This calculator finds the coefficient of determination \( R^2 \) for a simple linear regression model, showing how much of the variation in the response variable can be explained by the predictor variable.
Coefficient of Determination (R2):
Interpretation:
Understanding the Coefficient of Determination (R²)
What is the Coefficient of Determination?
The coefficient of determination, commonly denoted as \( R^2 \), is a statistical metric used in regression analysis to assess the goodness of fit of a model.
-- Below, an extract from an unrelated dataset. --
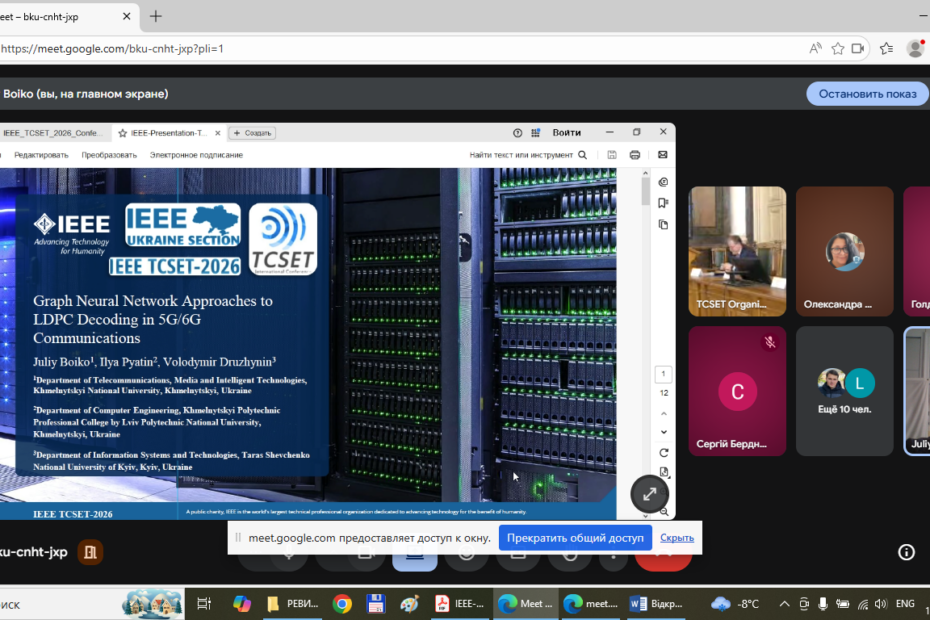
Task: Click the Ещё 10 чел. participants tile
Action: tap(845, 391)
It quantifies the proportion of the variance in the response variable \( y \) that can be explained by the predictor variable \( x \) in a linear regression model.
The formula for \( R^2 \) is:
\( R^2 = 1 - \frac{SSE}{SST} \)
Where:
- SSE is the Residual Sum of Squares, representing the sum of squared differences between the observed and predicted values.
- SST is the Total Sum of Squares, representing the total variance in the observed data.
An \( R^2 \) value close to 1 indicates a strong model fit, while an \( R^2 \) near 0 suggests that the model does not explain the variability in \( y \) well.
How to Interpret \( R^2 \)
Interpreting the coefficient of determination helps us understand the strength of the relationship between the predictor and response variables:
- High \( R^2 \) (close to 1): A high \( R^2 \) indicates that a large proportion of the variability in the response variable is explained by the predictor variable, suggesting a strong fit.
- Moderate \( R^2 \): A moderate \( R^2 \) (typically between 0.5 and 0.7) suggests that the predictor explains some of the variability in the response variable, but other factors may also influence the response.
- Low \( R^2 \) (close to 0): A low \( R^2 \) means that the predictor variable explains very little of the variability in the response variable, suggesting a weak fit.
In practical terms, if \( R^2 = 0.84 \), you could interpret it as follows: "84% of the variation in the response variable can be explained by the predictor variable." This implies a strong relationship but does not imply causation.
Limitations of \( R^2 \)
While \( R^2 \) is a valuable metric, it has limitations:
- Not Always a Measure of Predictive Power: A high \( R^2 \) does not necessarily mean that the model has strong predictive capability, particularly if overfitting occurs.
- Only Measures Linear Relationships: \( R^2 \) is best suited for linear models; it may not provide an accurate measure of fit for non-linear relationships.
- Does Not Indicate Causation: A high \( R^2 \) shows association, not causation. External factors may influence the observed relationship.